軍旗や軍鼓を奪い取って敵の軍勢の指揮命令系統を制圧する。
・・・などということができれば話は早いですが、そんなことが上手くやれた例を私は知りません。
あれこれヤヤコシイ事柄をバッサリ切ってぐうの音も出ないようにしてしまう。
・・・ということは別に神通力に頼らなくてもやれそうですが、はてさて、いったいどうやったらよいのか、ひとつ考えてみることにしましょう。
とある僧が薬山和尚に尋ねました。
僧:「平原にたくさんの鹿が群れていますが、いったいどうやったら、その中にいる「鹿の王」を射ることができますでしょうか?」
薬:「矢を見ろ!!」
それを聞いた僧は、その場にバッタリと倒れて死んだふりをしました。
薬:「おい、誰かこの死体を片付けてくれ!!」
それを聞いた僧が慌てて逃げだしたのを見送りながら、薬山和尚は言いました。
薬:「泥団子をいじりまわして何になるというのだ・・・」
このエピソードに対し、雪竇和尚は次のようにコメントしました。
雪:「三歩は逃げられるだろうが、五歩逃げるまでに死ぬこと間違いなし!」
この手の公案は「借事問」というジャンルに分類されます。具体的な事物に託して禅の神髄に迫ろうというヤツですね。

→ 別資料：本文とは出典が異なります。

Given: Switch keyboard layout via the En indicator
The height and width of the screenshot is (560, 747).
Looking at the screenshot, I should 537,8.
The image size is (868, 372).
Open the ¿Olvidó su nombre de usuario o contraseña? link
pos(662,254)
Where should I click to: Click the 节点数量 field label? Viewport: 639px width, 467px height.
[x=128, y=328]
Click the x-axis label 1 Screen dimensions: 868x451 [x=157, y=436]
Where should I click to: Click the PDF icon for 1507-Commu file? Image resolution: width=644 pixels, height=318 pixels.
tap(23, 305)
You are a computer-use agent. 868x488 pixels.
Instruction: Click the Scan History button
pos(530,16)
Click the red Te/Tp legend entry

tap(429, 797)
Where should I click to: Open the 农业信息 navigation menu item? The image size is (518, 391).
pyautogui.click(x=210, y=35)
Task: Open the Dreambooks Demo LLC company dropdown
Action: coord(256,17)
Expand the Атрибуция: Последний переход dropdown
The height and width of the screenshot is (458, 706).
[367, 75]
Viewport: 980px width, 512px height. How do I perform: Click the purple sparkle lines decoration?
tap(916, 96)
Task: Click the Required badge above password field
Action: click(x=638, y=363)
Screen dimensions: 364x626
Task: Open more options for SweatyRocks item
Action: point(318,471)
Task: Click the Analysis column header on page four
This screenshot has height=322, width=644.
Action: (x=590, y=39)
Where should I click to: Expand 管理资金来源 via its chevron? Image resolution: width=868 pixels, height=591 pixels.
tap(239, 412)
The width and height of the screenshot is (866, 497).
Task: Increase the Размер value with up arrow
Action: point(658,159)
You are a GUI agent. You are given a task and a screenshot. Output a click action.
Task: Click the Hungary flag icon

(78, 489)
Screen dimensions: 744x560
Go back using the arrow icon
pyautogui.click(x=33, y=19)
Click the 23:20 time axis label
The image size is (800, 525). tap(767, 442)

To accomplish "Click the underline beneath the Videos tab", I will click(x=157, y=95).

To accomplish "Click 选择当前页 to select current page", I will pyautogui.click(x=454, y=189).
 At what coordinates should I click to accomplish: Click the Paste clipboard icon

そうすることで相手の力量を試すという効果もありますので、「辯主問」と呼ばれることもあります。
群れている鹿を射ることは、通常あまり難しいことではありません。
ただ、「鹿の王」となると話は別で、極めて射ることが難しいとされています。
鹿の王は、常に断崖上の岩で角を鋭く研ぎあげていて、それを武器にして群れを敵から守るのですが、その威力は虎ですらも近寄りがたいほどのものなのだとか。
冒頭のエピソードの僧は多少は腕に覚えがある感じでやってきて薬山和尚を試そうとしたのですが、流石は手練れの薬山先生、すかさず「矢を見ろ!!」の一言で決着をつけてしまいました。